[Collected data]
* * *

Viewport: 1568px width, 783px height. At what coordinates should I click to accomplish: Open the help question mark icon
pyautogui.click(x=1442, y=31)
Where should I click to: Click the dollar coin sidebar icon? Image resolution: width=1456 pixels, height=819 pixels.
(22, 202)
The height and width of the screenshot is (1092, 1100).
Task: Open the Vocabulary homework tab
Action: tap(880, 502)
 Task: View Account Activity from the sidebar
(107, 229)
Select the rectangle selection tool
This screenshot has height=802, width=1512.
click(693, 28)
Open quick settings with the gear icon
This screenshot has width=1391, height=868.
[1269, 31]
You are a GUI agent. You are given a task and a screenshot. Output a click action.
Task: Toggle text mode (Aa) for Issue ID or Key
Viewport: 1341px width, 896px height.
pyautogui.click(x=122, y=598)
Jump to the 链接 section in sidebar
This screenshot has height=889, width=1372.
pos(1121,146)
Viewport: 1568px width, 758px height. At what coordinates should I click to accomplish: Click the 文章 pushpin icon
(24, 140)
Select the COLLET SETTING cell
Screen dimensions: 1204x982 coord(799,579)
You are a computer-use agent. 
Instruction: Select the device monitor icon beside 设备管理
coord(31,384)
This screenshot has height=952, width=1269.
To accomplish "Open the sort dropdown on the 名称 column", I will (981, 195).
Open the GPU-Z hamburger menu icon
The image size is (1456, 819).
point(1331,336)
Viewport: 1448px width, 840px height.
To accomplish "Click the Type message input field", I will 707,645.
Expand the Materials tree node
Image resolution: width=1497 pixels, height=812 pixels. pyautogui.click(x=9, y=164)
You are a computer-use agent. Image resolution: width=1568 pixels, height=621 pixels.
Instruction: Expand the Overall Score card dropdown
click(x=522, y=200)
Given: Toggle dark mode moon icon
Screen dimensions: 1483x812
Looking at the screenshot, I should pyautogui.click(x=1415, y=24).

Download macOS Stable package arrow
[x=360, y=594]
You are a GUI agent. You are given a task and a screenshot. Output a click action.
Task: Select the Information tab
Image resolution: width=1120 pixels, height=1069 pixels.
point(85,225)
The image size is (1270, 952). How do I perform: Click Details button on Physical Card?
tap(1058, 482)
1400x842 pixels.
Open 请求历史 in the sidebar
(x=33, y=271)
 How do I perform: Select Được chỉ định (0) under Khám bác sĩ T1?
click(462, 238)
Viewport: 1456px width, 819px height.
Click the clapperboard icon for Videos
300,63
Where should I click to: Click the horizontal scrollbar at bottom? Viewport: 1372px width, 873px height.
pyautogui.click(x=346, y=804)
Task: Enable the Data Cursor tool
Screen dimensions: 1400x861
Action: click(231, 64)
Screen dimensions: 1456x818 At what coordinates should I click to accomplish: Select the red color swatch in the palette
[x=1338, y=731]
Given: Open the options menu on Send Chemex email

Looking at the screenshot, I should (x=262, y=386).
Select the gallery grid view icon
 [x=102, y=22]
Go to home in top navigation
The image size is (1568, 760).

* * *

EXERCISE>
Give every record again, exactly as it appears.

SOLUTION TO THIS EXERCISE>
Viewport: 1568px width, 783px height. At what coordinates should I click to accomplish: Open the help question mark icon
pyautogui.click(x=1442, y=31)
Where should I click to: Click the dollar coin sidebar icon? Image resolution: width=1456 pixels, height=819 pixels.
(22, 202)
The height and width of the screenshot is (1092, 1100).
Task: Open the Vocabulary homework tab
Action: tap(880, 502)
 Task: View Account Activity from the sidebar
(107, 229)
Select the rectangle selection tool
This screenshot has height=802, width=1512.
click(693, 28)
Open quick settings with the gear icon
This screenshot has width=1391, height=868.
[1269, 31]
You are a GUI agent. You are given a task and a screenshot. Output a click action.
Task: Toggle text mode (Aa) for Issue ID or Key
Viewport: 1341px width, 896px height.
pyautogui.click(x=122, y=598)
Jump to the 链接 section in sidebar
This screenshot has height=889, width=1372.
pos(1121,146)
Viewport: 1568px width, 758px height. At what coordinates should I click to accomplish: Click the 文章 pushpin icon
(24, 140)
Select the COLLET SETTING cell
Screen dimensions: 1204x982 coord(799,579)
You are a computer-use agent. 
Instruction: Select the device monitor icon beside 设备管理
coord(31,384)
This screenshot has height=952, width=1269.
To accomplish "Open the sort dropdown on the 名称 column", I will (981, 195).
Open the GPU-Z hamburger menu icon
The image size is (1456, 819).
point(1331,336)
Viewport: 1448px width, 840px height.
To accomplish "Click the Type message input field", I will 707,645.
Expand the Materials tree node
Image resolution: width=1497 pixels, height=812 pixels. pyautogui.click(x=9, y=164)
You are a computer-use agent. Image resolution: width=1568 pixels, height=621 pixels.
Instruction: Expand the Overall Score card dropdown
click(x=522, y=200)
Given: Toggle dark mode moon icon
Screen dimensions: 1483x812
Looking at the screenshot, I should pyautogui.click(x=1415, y=24).

Download macOS Stable package arrow
[x=360, y=594]
You are a GUI agent. You are given a task and a screenshot. Output a click action.
Task: Select the Information tab
Image resolution: width=1120 pixels, height=1069 pixels.
point(85,225)
The image size is (1270, 952). How do I perform: Click Details button on Physical Card?
tap(1058, 482)
1400x842 pixels.
Open 请求历史 in the sidebar
(x=33, y=271)
 How do I perform: Select Được chỉ định (0) under Khám bác sĩ T1?
click(462, 238)
Viewport: 1456px width, 819px height.
Click the clapperboard icon for Videos
300,63
Where should I click to: Click the horizontal scrollbar at bottom? Viewport: 1372px width, 873px height.
pyautogui.click(x=346, y=804)
Task: Enable the Data Cursor tool
Screen dimensions: 1400x861
Action: click(231, 64)
Screen dimensions: 1456x818 At what coordinates should I click to accomplish: Select the red color swatch in the palette
[x=1338, y=731]
Given: Open the options menu on Send Chemex email

Looking at the screenshot, I should (x=262, y=386).
Select the gallery grid view icon
 [x=102, y=22]
Go to home in top navigation
The image size is (1568, 760).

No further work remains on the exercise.